Barenboim is the recipient of Fulbright fellowships and research funding from the National Science Foundation, U.S. Department of Education, and the Edward Larocque Tinker Foundation. She has been a Visiting Scholar at the Institute of Latin American Studies at Columbia University and the Department of Anthropology at the University of California, Berkeley. She earned a Ph.D. (2013) in the interdisciplinary Department of Comparative Human Development at the University of Chicago, with a specialization in Cultural Anthropology. She speaks Spanish, French, Yucatec Maya, and English. And, on a good day, she understands conversational Hindi.

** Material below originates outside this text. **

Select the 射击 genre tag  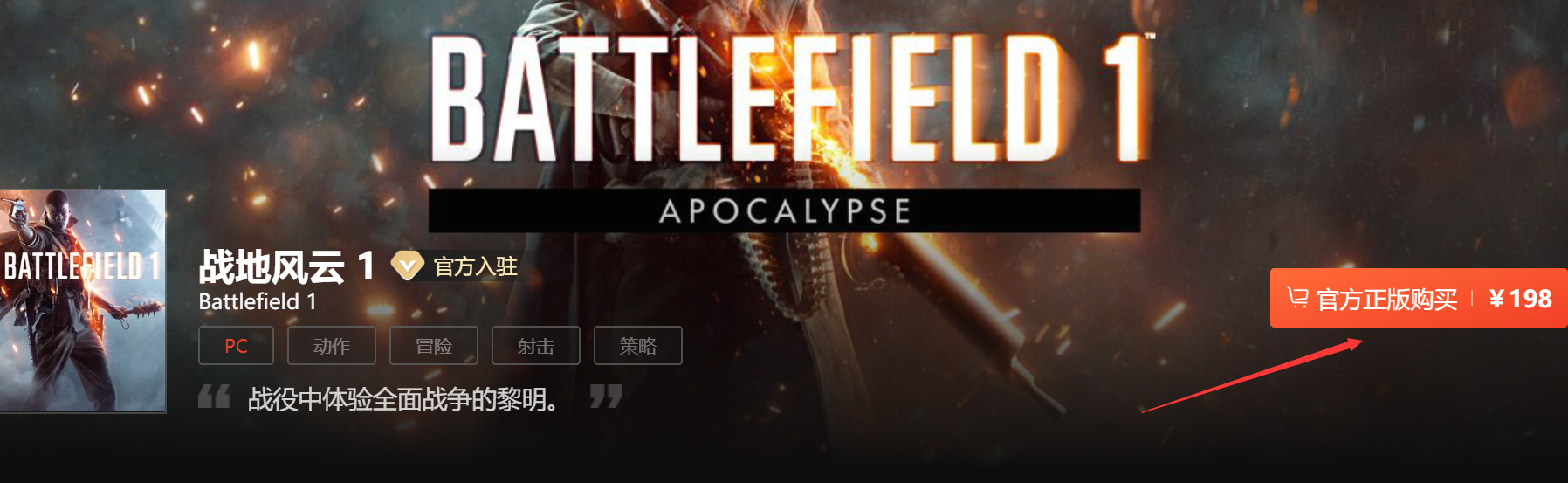(x=536, y=346)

Barenboim envisions public engagement and efforts towards social justice as integral to her work. In conjunction with her research and teaching on transnational migration, she has developed an innovative service learning program that partners undergraduate students with a local day laborer center serving NY immigrant families. She also served as Faculty Adviser to the first student-led immigration rights group at Sarah Lawrence College – SLC for Immigration Advocacy – now affiliated with the national student movement, United We DREAM, and is particularly proud of the efforts student leaders have made to improve access to higher education for undocumented students. In her work as a consultant, Barenboim has designed and implemented a Title IV FLAS Yucatec Maya language program and facilitated public outreach efforts between Latino/a policy research centers and local non-governmental organizations. She currently serves as a member of the steering committee for the Anthropologists Action Network for Immigrants and Refugees.Barenboim previously held positions in the fields of social services, mental health, and public health. She currently serves as a consultant to local grassroots immigrant rights organizations in the greater New York area, and as a freelance editor in the social sciences and humanities. Barenboim also serves as an expert witness in asylum and deportation hearings in the U.S., with special expertise in cases involving Indigenous migrants from Mexico/Central America.
Barenboim’s academic interests are shaped by her personal experiences of life across national and cultural borders, and especially by her family’s close encounters with the challenges – and joys – of transnational migration.